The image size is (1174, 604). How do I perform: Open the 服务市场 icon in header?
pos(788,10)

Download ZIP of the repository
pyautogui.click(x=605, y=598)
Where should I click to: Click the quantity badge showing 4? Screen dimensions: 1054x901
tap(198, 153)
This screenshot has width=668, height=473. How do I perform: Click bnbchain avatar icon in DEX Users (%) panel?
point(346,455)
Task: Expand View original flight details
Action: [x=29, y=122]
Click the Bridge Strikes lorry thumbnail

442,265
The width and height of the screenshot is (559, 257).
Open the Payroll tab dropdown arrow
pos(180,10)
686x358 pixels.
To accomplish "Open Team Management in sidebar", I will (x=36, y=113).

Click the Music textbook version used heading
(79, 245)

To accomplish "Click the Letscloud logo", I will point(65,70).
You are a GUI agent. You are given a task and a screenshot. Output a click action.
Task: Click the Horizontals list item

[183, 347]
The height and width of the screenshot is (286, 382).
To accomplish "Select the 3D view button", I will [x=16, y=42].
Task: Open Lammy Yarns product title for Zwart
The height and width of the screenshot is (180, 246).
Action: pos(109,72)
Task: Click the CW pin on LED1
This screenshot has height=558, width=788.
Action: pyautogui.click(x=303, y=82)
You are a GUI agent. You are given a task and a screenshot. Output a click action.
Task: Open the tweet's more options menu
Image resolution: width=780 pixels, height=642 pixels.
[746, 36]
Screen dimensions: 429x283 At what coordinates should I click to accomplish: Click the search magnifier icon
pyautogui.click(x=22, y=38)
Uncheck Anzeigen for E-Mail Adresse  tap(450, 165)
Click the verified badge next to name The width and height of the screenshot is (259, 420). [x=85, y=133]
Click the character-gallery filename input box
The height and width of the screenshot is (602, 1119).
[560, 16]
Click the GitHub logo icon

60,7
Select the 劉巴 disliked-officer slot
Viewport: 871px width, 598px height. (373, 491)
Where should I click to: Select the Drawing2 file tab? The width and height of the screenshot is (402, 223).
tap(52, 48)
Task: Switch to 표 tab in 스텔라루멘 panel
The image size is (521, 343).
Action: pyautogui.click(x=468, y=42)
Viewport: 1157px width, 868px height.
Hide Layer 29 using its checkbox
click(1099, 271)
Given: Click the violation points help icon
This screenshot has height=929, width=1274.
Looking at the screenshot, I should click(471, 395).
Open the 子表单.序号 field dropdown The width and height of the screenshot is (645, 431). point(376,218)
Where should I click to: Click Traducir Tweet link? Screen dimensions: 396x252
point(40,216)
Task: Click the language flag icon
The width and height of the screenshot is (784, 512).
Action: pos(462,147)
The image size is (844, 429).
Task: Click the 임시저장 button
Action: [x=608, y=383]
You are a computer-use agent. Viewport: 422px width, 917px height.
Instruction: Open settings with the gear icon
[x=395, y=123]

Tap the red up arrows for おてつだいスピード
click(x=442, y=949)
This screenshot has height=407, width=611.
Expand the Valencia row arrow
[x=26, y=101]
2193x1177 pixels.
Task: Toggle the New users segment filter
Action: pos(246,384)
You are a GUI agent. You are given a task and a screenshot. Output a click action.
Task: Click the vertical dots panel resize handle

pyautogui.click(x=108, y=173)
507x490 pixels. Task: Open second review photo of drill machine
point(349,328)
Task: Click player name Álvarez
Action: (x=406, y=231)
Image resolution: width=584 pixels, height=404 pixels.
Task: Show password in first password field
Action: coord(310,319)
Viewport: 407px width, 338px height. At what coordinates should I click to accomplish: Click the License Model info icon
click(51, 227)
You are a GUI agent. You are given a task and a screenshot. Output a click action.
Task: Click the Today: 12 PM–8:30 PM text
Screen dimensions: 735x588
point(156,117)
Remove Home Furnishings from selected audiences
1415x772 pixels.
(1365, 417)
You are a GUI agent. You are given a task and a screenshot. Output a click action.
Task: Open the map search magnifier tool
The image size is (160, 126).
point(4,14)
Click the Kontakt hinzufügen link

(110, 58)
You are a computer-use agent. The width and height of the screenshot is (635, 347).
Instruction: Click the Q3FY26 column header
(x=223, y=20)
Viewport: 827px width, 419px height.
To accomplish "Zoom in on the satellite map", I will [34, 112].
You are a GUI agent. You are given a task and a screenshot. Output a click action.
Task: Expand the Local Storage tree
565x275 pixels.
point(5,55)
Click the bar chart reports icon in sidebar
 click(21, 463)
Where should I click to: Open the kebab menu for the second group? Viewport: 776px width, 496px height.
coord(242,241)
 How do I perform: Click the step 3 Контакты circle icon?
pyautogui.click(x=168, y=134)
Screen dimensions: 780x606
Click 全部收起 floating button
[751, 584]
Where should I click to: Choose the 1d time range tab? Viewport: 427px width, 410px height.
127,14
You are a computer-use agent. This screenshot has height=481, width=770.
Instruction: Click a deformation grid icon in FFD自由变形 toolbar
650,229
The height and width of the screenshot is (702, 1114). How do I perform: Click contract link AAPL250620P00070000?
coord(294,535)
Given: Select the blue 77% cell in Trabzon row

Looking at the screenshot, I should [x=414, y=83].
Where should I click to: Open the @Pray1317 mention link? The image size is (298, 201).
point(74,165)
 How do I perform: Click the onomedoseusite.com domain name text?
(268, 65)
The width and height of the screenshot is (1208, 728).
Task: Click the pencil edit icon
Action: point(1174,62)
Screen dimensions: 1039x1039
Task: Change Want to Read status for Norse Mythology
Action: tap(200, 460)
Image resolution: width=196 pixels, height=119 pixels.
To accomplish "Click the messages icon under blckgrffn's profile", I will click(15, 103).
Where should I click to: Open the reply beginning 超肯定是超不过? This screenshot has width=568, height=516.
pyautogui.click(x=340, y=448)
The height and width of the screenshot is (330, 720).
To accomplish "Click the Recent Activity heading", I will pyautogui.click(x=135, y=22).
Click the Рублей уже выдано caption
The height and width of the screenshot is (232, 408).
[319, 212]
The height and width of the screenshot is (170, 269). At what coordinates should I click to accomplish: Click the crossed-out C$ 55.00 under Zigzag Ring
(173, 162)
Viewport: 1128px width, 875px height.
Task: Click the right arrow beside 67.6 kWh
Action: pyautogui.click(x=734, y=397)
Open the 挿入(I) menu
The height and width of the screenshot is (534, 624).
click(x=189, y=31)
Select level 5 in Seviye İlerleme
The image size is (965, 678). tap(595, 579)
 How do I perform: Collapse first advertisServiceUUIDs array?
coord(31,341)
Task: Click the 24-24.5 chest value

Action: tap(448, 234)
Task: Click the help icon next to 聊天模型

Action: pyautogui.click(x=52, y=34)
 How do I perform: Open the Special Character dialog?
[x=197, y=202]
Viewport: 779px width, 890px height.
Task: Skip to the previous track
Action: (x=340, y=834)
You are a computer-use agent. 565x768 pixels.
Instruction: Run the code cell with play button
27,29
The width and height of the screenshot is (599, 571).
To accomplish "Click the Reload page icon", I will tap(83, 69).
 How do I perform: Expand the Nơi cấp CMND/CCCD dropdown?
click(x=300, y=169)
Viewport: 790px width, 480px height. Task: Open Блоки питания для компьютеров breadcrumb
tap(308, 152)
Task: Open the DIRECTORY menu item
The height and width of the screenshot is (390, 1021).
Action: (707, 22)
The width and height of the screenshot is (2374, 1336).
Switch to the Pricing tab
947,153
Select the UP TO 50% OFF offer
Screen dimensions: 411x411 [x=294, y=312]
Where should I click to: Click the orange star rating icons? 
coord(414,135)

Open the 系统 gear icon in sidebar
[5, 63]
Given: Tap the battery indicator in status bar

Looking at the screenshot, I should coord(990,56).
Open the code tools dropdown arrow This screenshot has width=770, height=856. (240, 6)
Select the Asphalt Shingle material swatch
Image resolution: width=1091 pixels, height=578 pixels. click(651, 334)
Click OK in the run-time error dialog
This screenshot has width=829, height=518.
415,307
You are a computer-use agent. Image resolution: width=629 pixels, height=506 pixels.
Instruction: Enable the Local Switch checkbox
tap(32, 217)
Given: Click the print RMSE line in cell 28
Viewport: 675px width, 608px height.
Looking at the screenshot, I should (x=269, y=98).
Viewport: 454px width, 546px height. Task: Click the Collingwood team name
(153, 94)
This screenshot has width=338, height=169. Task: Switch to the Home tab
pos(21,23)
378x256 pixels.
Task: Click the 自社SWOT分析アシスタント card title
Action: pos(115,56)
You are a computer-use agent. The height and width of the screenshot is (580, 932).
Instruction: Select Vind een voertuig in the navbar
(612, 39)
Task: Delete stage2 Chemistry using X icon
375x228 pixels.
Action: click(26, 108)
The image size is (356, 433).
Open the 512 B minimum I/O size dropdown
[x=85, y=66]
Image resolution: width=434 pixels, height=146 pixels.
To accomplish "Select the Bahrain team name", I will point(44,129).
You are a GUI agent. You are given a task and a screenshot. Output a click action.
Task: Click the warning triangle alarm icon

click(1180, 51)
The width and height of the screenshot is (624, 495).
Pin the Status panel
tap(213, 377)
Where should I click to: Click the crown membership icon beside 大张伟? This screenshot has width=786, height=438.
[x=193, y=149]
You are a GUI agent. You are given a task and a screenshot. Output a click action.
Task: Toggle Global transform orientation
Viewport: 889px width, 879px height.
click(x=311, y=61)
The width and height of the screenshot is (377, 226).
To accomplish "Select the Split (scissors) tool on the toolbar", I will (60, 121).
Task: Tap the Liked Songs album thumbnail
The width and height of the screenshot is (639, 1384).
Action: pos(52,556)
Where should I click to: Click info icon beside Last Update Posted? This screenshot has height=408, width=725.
- - - - - - -
Please copy, exactly as written, every line in the listing above from the line with "The width and height of the screenshot is (377, 226)." up to and including the line with "Task: Tap the Liked Songs album thumbnail".

The width and height of the screenshot is (377, 226).
To accomplish "Select the Split (scissors) tool on the toolbar", I will (60, 121).
Task: Tap the Liked Songs album thumbnail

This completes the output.